But with her whole life ahead of her, she can't stay for ever. In episode one she tells her father she has accepted a place at university back in the UK. Before it can even sink in, she packs her bags and heads for the airport.

Siobhan Mooney

Who is Grace Stone, the actress who places Siobhan in Death in Paradise?

23-year-old actress Grace Stone is a relative newcomer to acting. She played a young mother in Call the Midwife in 2016, and then made an appearance in Doctors later in the same year.

More recently she appeared in Netflix's The Crown, playing a bride (Anne Tennant) in Princess Margaret's episode Beryl.

Will Siobhan Mooney appear in this series of Death in Paradise?

Yes – but only for a bit.

At the end of series six, both father and daughter agreed to stay in Saint Marie and DI Jack Mooney accepted the job as DI Humphrey Goodman's replacement. But while her dad is out fighting crime and solving murders, Siobhan is at a loose end.

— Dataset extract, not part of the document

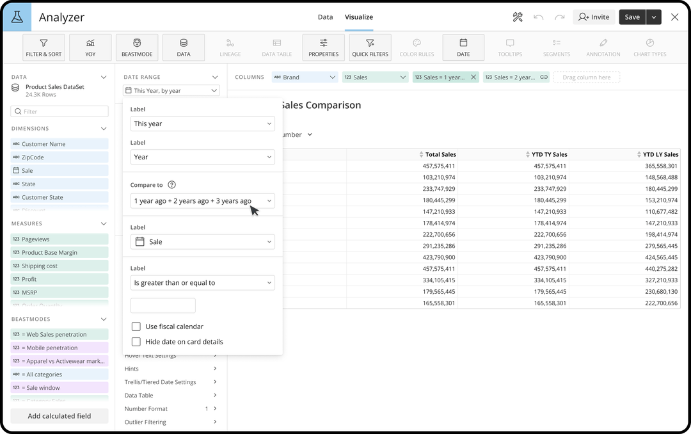The image size is (691, 434).
Task: Click the Date toolbar icon
Action: pyautogui.click(x=463, y=47)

She has already deferred her place at university by a year, so now she must make a decision: should she return to England and leave her dad behind in the Caribbean? What does her future look like?

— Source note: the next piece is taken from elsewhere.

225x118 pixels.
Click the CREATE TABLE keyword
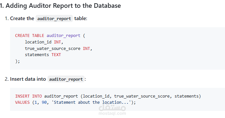click(x=30, y=35)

[SPOILERS FOR EPISODE ONE]

"It kind of comes as a bit of a bombshell to Jack actually, that she does leave in the first episode," O'Hanlon tells us.

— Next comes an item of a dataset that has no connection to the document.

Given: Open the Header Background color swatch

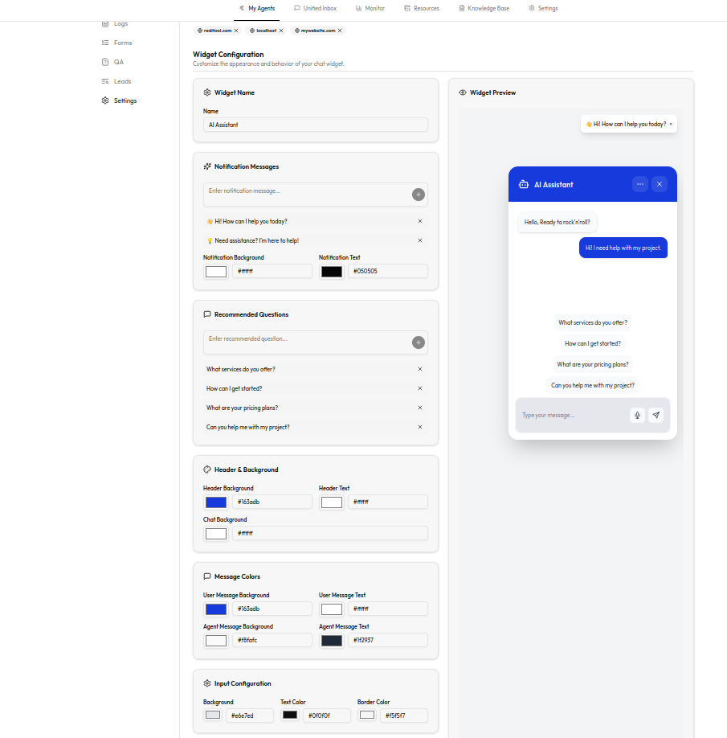Looking at the screenshot, I should point(215,502).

Wasn't she going to stay in Saint Marie with her father?

Death in Paradise

"Yeah and he thought that too, so he took that for granted," O'Hanlon explains. "So I think there is actually quite a poignant moment for Jack in episode one when he realises that his life is changing really irrevocably.

"I think he really has to grow up a bit, actually. He was clearly a man who got on with his work and he had sort of – he had his wife doing everything for him probably and then his daughter, and then suddenly he's on his own. He's unmoored.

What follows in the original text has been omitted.